Element and text location data:
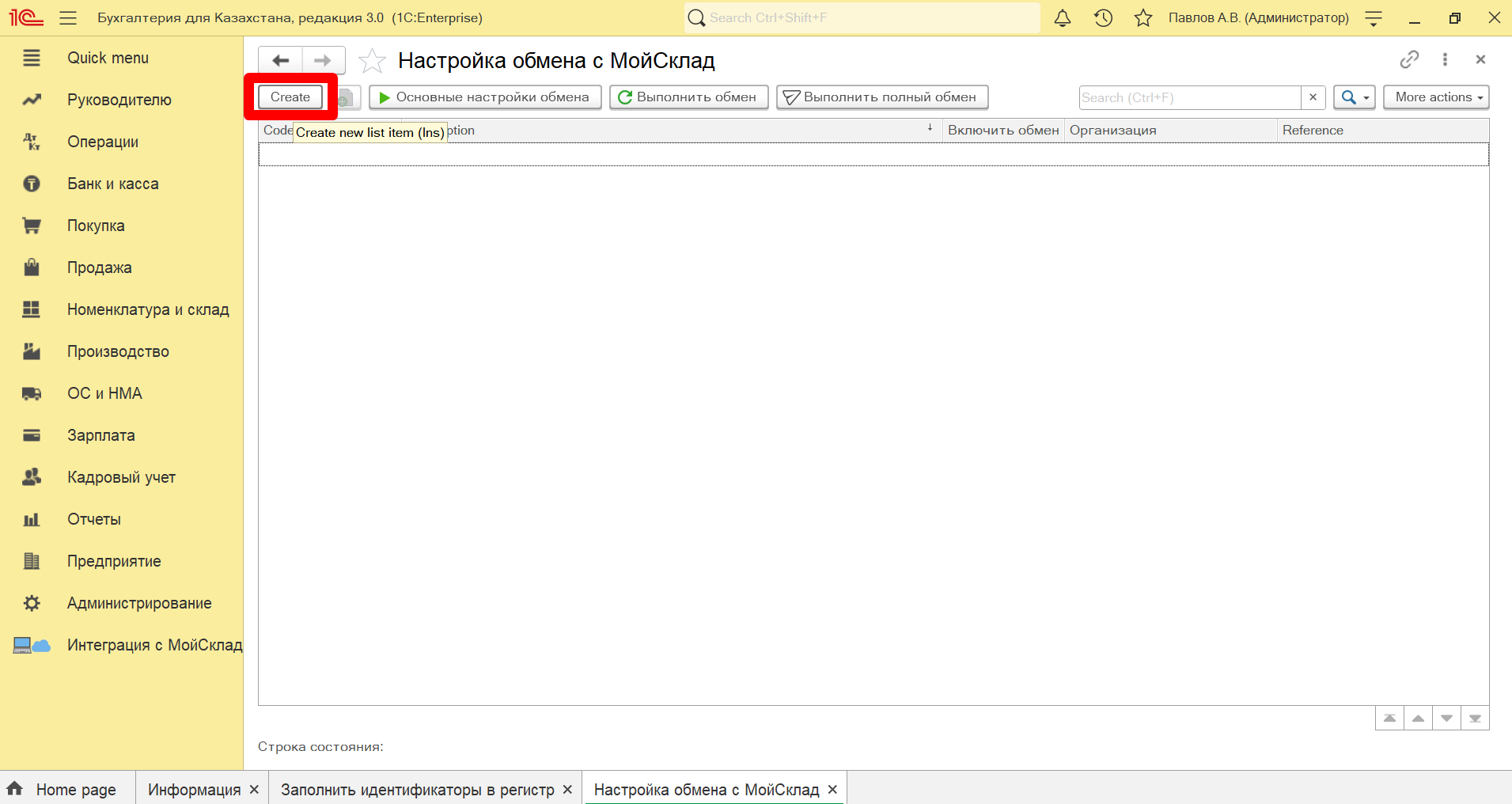Open the notifications bell icon
This screenshot has height=804, width=1512.
pyautogui.click(x=1063, y=18)
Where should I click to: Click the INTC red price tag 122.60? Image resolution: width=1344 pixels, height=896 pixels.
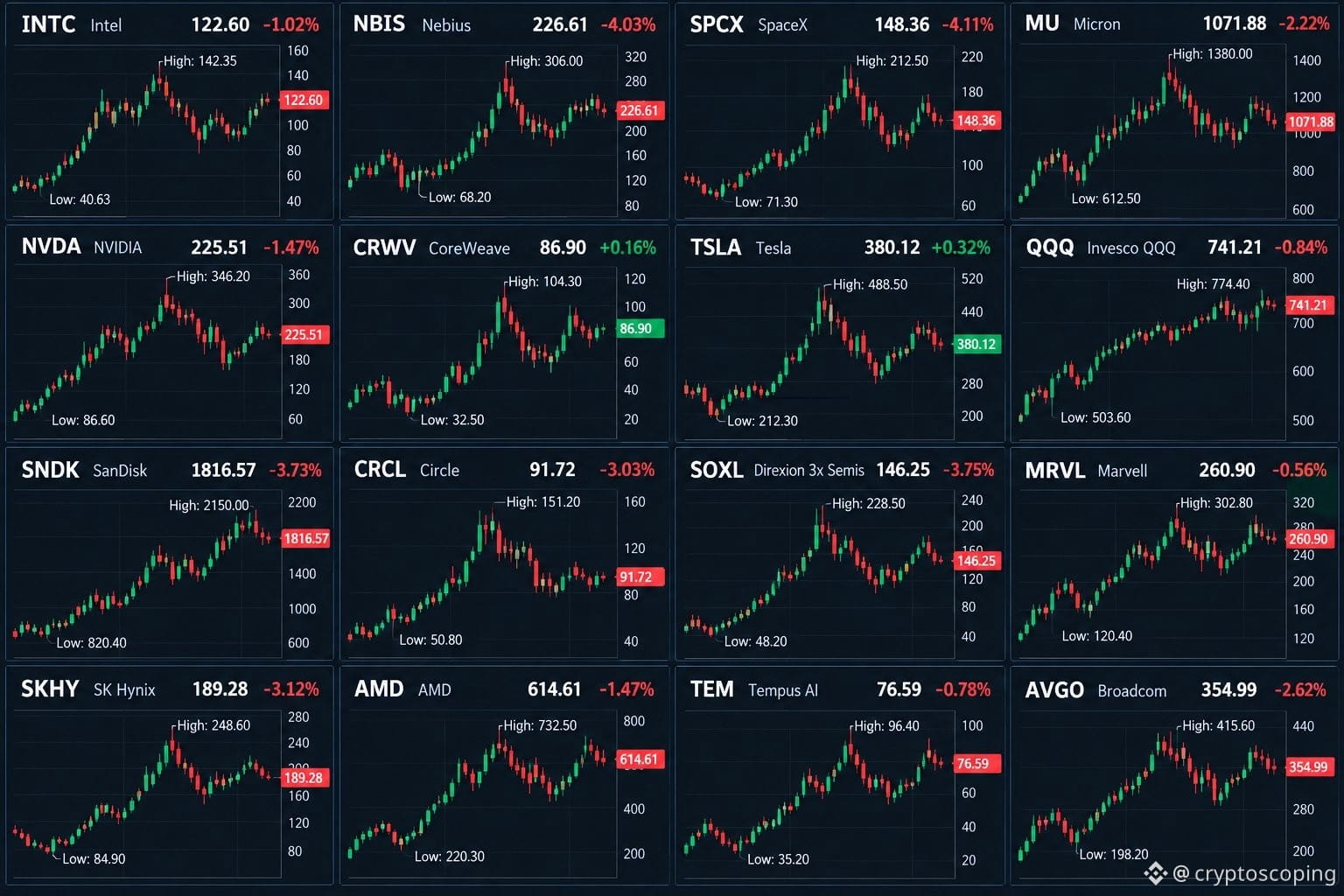pos(303,100)
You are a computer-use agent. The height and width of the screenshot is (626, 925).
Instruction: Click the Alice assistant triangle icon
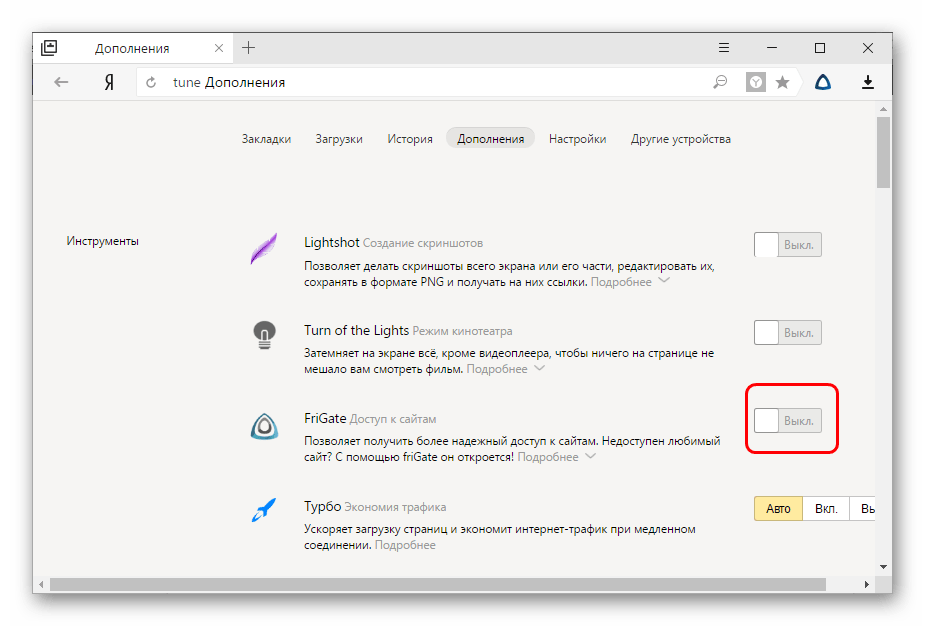822,82

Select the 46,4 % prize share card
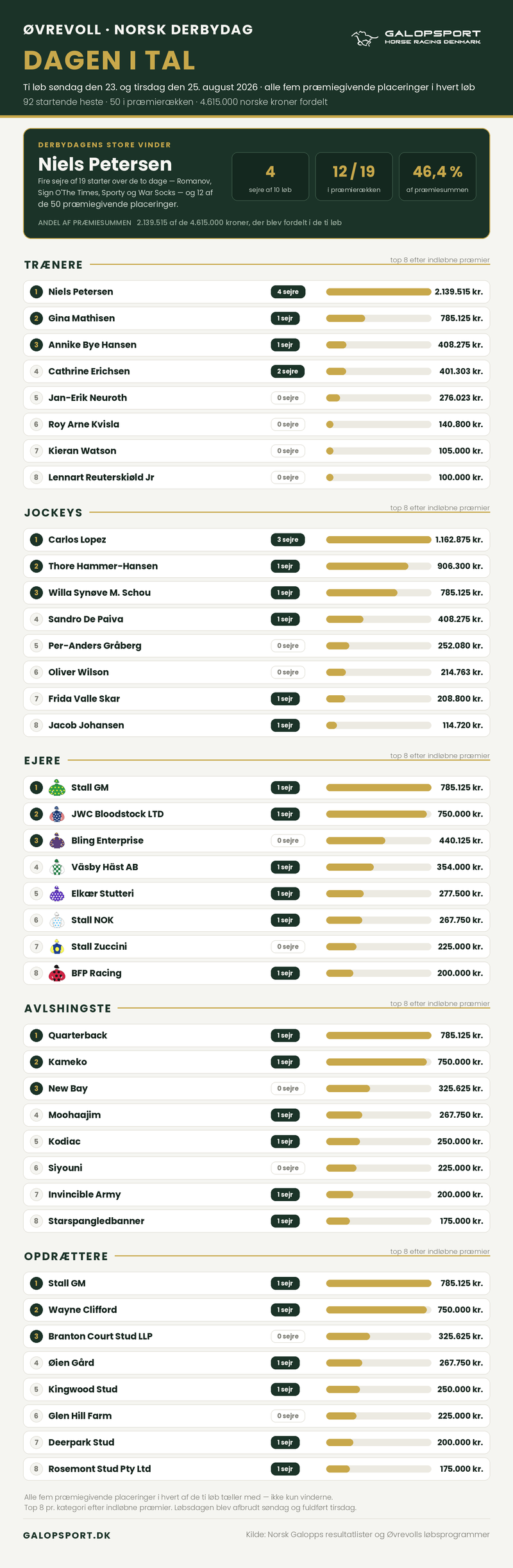click(437, 176)
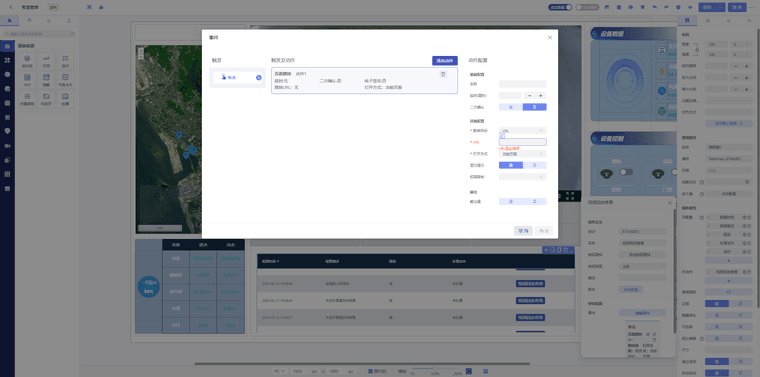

**GIVEN REQUEST:** Copy each line of the material above that contains the string "screenshot". Case counts, so match capitalization exactly.

**EXERCISE SOLUTION:**
This screenshot has height=804, width=1512.
You are a computer-use agent. The height and width of the screenshot is (626, 925).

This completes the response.